══ GIVEN DATA

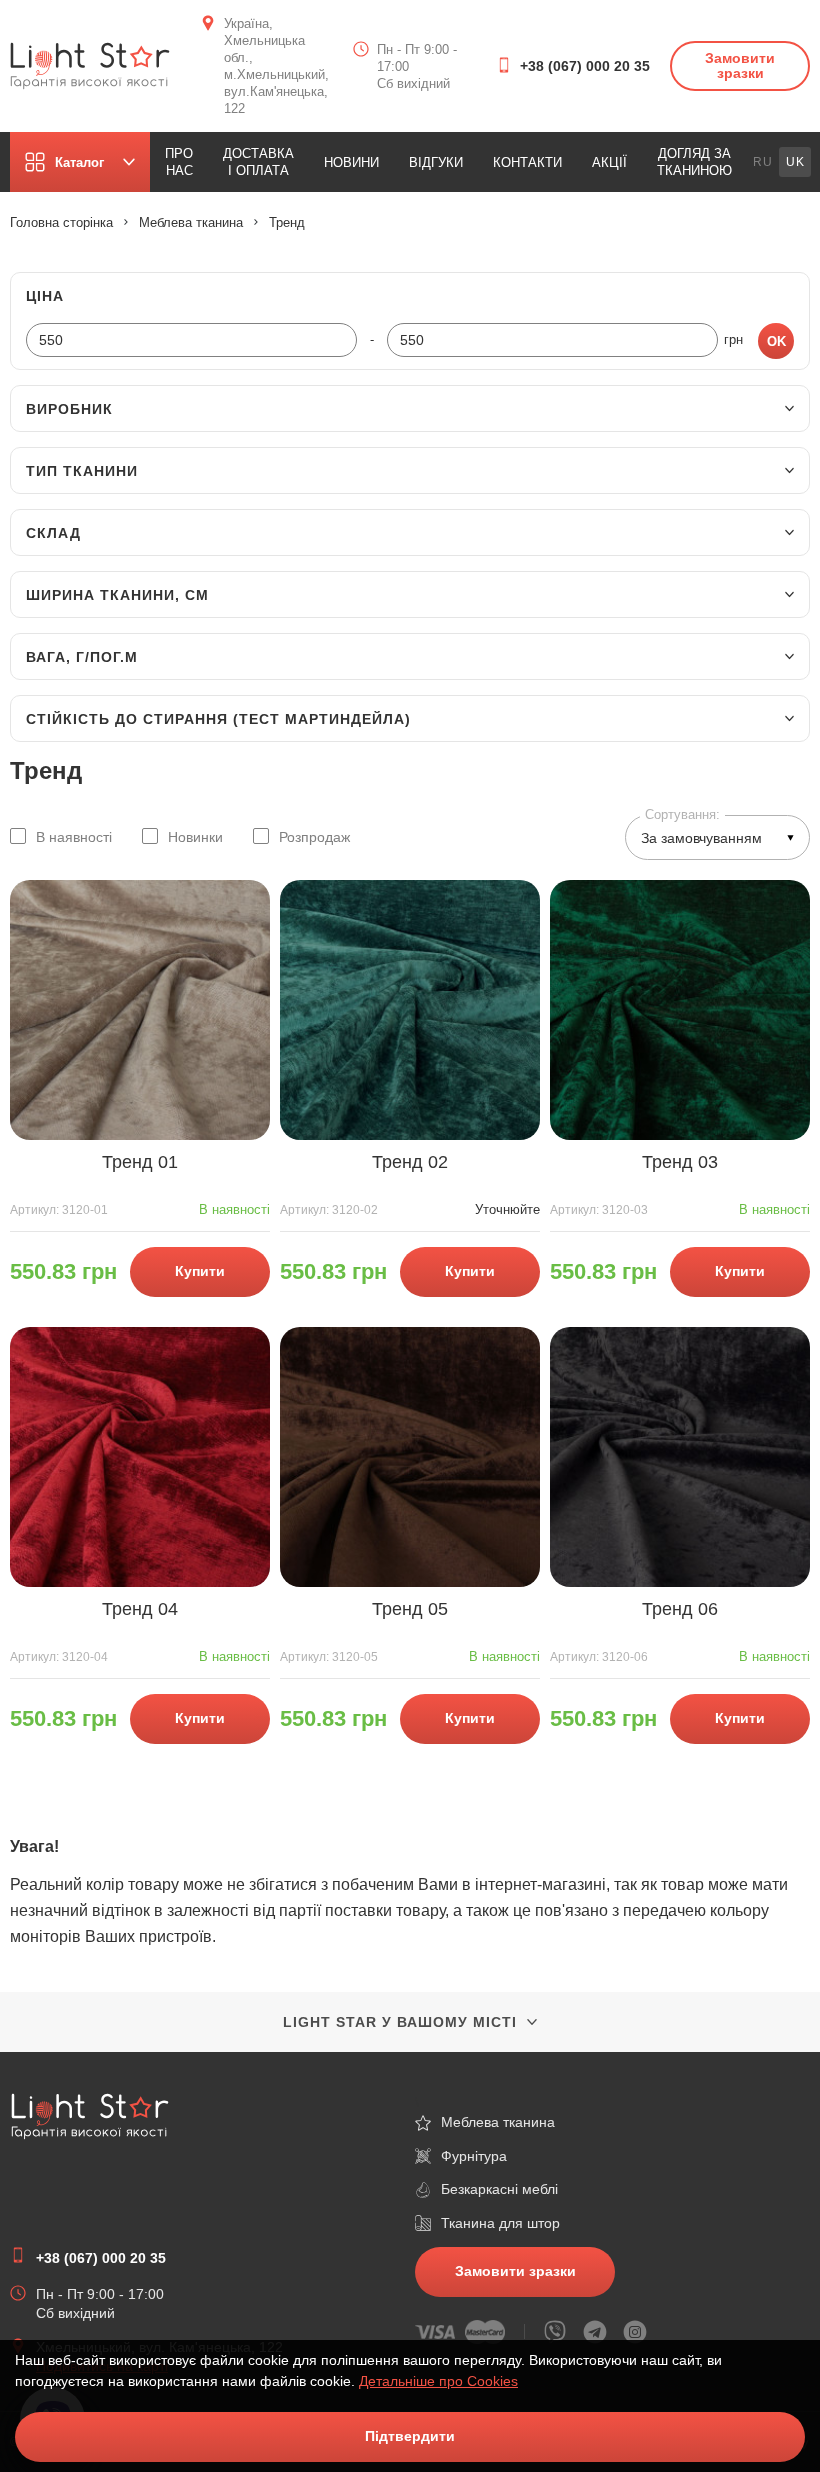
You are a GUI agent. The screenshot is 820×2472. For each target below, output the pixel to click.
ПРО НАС (179, 162)
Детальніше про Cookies (438, 2381)
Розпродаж (314, 837)
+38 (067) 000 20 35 (585, 66)
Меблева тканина (191, 222)
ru (763, 162)
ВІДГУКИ (436, 162)
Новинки (195, 837)
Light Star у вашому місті (400, 2022)
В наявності (74, 837)
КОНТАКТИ (527, 162)
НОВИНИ (351, 162)
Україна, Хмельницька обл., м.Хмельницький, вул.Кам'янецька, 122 (276, 66)
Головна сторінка (61, 222)
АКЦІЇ (609, 162)
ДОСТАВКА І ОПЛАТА (258, 162)
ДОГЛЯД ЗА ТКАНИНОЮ (694, 162)
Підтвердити (410, 2436)
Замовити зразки (740, 65)
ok (776, 341)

════

EXERCISE — Your task is to retype the listing exactly, without its pictures.

RESULT OF THIS TASK —
You are a GUI agent. The screenshot is 820×2472. For each target below, output the pixel to click.
ПРО НАС (179, 162)
Детальніше про Cookies (438, 2381)
Розпродаж (314, 837)
+38 (067) 000 20 35 (585, 66)
Меблева тканина (191, 222)
ru (763, 162)
ВІДГУКИ (436, 162)
Новинки (195, 837)
Light Star у вашому місті (400, 2022)
В наявності (74, 837)
КОНТАКТИ (527, 162)
НОВИНИ (351, 162)
Україна, Хмельницька обл., м.Хмельницький, вул.Кам'янецька, 122 (276, 66)
Головна сторінка (61, 222)
АКЦІЇ (609, 162)
ДОСТАВКА І ОПЛАТА (258, 162)
ДОГЛЯД ЗА ТКАНИНОЮ (694, 162)
Підтвердити (410, 2436)
Замовити зразки (740, 65)
ok (776, 341)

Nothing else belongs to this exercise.